Son départ retentit dans l’espace comme un sablier qu’on brise et le temps s’écoula à nouveau, bruyant de conversations futiles, aveuglant de mouvements dérisoires et de visages inopportuns…
- Salut Ael !
Pygmalion-Ael sursauta et, l’émerveillement tombant en morceaux autour de lui comme une peau morte, il regagna la réalité comme un condamné sa prison.
- Salut.
- Alors, ce concours ?
Epitaphe de son rêve d’amour, l’affiche annonçait le départ de Galatée, prise en classe de violon dans un lointain conservatoire… devant les yeux de Pygmalion, les lettres se brouillèrent et coulèrent hors de l'avis, noires larmes d’encre qui laissèrent des traînées sales sur le mur, comme des gémissements de douleur. Inaccessible – plus que jamais – elle n’en était que plus désirable… Pygmalion sentit son cœur se ralentir et le froid l’envahir, à mesure que grandissait la distance les séparant. Comment envisager la moindre note, à présent que sa musique vivante n’était plus qu’un souvenir à ses côtés, l’empreinte d’une présence passée ? Le silence, peu à peu, l’envahit en conquérant, écrasant, somptueux missionnaire du néant-roi…

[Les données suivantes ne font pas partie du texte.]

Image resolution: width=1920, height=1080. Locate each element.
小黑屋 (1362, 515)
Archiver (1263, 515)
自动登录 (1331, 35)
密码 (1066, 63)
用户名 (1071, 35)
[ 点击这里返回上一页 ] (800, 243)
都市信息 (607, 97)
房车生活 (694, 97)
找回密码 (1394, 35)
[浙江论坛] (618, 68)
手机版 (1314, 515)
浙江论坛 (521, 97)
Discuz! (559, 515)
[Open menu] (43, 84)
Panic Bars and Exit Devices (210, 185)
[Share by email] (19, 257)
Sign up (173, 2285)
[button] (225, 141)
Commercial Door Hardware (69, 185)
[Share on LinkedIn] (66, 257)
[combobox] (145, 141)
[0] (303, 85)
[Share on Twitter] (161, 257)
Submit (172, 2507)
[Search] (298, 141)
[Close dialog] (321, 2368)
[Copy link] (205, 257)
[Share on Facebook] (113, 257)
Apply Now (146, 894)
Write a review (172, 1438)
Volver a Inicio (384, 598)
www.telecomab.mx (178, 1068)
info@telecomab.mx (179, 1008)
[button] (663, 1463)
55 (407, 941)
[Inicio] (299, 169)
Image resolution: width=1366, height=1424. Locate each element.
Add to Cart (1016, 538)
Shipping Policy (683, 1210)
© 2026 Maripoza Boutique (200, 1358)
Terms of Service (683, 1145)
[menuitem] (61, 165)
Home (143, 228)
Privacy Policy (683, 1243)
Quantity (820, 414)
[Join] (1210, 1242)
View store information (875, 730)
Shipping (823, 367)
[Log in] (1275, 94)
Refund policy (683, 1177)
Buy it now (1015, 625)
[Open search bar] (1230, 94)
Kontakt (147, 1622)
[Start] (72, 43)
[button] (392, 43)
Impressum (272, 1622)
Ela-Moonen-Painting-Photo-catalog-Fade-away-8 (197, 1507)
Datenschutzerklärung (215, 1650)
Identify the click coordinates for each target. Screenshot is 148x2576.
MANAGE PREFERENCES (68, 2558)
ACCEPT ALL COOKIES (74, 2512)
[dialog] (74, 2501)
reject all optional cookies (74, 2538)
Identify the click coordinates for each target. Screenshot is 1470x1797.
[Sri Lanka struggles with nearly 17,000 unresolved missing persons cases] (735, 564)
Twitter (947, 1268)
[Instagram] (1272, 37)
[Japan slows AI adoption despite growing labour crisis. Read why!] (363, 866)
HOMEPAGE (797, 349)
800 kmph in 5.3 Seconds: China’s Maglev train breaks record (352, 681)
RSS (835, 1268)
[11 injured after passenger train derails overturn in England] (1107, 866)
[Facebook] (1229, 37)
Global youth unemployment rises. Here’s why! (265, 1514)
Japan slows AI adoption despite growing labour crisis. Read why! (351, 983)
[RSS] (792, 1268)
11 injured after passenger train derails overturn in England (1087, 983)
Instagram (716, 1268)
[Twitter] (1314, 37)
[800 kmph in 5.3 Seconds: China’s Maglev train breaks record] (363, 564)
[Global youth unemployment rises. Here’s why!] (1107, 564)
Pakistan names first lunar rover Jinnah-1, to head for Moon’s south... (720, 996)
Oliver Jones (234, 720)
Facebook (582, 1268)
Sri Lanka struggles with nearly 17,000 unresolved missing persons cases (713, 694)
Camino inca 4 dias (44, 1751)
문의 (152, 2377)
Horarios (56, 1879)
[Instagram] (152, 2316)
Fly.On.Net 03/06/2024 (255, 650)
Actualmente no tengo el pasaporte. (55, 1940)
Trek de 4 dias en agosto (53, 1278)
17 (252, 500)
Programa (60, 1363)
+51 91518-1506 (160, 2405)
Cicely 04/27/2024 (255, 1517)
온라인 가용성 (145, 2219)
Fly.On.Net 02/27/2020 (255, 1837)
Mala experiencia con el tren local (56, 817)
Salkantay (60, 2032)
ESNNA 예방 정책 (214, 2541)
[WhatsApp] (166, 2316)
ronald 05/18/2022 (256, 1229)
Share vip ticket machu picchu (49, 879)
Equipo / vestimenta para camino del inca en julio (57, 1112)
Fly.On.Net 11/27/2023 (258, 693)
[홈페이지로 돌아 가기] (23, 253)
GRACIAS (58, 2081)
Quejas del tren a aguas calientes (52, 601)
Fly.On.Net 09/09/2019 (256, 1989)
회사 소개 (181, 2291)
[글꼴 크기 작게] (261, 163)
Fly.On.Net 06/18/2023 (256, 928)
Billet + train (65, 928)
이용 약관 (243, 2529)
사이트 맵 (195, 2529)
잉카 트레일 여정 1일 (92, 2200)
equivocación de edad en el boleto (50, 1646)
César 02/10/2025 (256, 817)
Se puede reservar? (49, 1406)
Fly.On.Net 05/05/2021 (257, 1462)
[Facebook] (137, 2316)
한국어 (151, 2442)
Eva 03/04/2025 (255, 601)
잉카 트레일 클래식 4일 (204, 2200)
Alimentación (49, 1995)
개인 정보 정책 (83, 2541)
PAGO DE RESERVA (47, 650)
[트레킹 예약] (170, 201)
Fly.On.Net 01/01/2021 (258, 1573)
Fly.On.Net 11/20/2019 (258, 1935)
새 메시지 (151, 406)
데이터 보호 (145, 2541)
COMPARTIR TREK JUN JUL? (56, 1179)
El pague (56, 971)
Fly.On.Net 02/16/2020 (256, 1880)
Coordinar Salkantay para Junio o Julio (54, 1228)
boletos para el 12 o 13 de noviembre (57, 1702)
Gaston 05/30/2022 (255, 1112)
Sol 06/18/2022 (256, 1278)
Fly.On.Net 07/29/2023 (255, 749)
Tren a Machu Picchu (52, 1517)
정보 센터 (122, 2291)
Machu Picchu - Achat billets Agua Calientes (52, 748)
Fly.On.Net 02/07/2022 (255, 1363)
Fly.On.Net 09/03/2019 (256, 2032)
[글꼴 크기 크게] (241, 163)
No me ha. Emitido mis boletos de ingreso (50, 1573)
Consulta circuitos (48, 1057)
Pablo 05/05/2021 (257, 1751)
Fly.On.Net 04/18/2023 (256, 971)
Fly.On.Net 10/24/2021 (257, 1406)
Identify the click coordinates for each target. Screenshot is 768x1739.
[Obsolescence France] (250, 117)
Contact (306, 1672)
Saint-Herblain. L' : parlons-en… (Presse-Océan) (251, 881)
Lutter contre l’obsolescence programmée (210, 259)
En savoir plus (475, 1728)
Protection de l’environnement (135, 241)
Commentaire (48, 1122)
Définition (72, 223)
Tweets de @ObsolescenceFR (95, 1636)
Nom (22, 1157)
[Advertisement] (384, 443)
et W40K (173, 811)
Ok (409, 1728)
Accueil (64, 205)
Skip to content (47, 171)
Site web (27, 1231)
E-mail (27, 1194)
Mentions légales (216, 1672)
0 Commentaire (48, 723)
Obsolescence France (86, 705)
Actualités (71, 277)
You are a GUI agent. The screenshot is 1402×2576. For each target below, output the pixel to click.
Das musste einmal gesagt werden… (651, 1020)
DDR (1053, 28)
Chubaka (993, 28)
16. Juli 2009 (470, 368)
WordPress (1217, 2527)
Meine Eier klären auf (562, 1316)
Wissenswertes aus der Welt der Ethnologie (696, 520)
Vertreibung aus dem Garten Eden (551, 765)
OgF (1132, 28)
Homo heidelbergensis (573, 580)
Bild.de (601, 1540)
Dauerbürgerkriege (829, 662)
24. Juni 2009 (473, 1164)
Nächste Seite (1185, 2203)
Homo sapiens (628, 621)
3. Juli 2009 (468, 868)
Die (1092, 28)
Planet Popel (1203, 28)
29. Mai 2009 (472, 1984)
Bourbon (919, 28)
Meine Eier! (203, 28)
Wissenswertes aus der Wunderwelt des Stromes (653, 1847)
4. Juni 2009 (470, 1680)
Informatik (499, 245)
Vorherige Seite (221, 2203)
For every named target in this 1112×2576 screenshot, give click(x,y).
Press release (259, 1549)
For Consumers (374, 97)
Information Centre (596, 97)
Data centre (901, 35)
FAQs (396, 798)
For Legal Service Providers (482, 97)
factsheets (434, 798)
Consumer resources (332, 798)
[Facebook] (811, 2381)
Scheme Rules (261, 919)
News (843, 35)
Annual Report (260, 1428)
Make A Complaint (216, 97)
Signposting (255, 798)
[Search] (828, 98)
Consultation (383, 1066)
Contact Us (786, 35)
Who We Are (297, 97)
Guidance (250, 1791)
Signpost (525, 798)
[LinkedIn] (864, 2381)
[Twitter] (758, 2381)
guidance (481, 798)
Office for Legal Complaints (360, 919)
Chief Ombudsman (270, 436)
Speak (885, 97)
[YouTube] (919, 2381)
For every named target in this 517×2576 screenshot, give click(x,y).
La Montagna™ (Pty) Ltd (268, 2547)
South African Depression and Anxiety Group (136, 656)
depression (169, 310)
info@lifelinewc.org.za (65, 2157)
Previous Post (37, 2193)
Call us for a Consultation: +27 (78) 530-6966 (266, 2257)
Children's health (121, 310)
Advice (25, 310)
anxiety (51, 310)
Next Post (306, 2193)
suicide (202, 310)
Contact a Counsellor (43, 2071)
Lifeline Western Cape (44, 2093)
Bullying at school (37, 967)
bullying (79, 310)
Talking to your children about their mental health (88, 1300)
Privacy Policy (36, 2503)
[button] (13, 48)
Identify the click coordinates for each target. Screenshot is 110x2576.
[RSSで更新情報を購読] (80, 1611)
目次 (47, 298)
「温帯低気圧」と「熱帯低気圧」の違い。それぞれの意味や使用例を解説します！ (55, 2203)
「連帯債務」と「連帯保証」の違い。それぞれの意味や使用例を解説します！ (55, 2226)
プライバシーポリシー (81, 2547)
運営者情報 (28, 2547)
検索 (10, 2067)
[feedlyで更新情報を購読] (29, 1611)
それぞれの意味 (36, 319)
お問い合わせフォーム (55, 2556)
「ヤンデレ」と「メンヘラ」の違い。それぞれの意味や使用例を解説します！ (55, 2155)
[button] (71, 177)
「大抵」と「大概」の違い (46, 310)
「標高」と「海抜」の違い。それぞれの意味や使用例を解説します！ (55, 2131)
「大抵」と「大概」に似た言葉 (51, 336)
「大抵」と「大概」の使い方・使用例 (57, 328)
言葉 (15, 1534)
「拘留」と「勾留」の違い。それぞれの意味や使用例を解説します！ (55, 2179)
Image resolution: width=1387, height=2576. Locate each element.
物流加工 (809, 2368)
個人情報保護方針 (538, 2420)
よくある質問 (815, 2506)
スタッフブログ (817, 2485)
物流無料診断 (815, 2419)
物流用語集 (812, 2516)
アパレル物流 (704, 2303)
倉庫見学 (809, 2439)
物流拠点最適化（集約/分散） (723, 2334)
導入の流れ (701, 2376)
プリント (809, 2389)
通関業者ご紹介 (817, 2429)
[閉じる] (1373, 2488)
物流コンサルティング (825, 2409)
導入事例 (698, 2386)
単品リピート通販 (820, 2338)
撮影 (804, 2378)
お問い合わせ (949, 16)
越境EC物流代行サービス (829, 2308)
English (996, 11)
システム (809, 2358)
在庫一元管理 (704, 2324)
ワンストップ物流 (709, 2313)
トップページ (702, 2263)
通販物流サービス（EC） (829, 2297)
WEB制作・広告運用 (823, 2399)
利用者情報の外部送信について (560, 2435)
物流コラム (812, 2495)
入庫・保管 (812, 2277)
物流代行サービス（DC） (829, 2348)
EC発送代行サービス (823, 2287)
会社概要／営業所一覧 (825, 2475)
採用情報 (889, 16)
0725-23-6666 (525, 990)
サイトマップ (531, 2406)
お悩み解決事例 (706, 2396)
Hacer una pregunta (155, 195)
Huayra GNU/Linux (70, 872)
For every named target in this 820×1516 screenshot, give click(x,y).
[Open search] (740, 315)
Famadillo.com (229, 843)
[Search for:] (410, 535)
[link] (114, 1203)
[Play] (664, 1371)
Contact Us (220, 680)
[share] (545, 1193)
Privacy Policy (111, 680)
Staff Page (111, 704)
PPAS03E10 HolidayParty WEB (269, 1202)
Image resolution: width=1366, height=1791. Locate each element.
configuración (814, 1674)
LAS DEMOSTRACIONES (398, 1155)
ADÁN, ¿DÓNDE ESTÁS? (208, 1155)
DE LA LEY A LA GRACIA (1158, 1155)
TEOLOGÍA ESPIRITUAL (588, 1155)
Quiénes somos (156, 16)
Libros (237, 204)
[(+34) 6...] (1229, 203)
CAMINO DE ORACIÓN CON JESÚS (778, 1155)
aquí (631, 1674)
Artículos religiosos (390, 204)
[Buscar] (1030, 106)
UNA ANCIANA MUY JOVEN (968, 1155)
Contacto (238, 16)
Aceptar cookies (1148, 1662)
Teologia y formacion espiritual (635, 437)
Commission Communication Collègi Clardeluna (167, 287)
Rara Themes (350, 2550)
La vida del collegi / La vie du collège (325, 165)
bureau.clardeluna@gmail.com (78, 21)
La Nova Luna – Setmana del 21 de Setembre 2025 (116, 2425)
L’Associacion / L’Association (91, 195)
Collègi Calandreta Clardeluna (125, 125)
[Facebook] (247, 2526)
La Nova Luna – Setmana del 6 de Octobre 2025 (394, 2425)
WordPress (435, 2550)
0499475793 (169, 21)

Solitaire, dans son manteau de nuit, Pygmalion erre de pièces en pièces – tout dort. L’absence pulse dans ses veines, brûlante, à chaque battement de cœur et plus rien ne peut la dire, maintenant que la musique l’a abandonnée, dans le sillage de Galatée…
Sur la table du salon, il reste encore des morceaux de glaise délaissés par sa sœur peu soigneuse, petits îlots de terre placés de loin en loin sur la nappe bleu océan. Désœuvré, Pygmalion les rassemble ; eux au moins auront chaud cette nuit quand, tous, ils ne feront qu’un.
Abîmé dans un désir éperdu d’union, Pygmalion malaxe distraitement la glaise. Peu à peu, un visage apparaît de lui-même entre ses doigts agiles – Galatée se révèle en chaque chose et chaque instant tant le manque de sa présence l’emplit tout entier. Le cri tapis au fond de lui n’a plus que la force du soupir lorsqu’il franchit enfin ses lèvres, tandis que Galatée et lui échangent un long regard. Dans ces yeux morts, il y a plus d’amour qu’il n’y en a jamais eu dans le regard d’eau verte, étincelant de vie, qu’il a saisi parfois, comme on vole un rayon de soleil à travers la vitre d’une cellule…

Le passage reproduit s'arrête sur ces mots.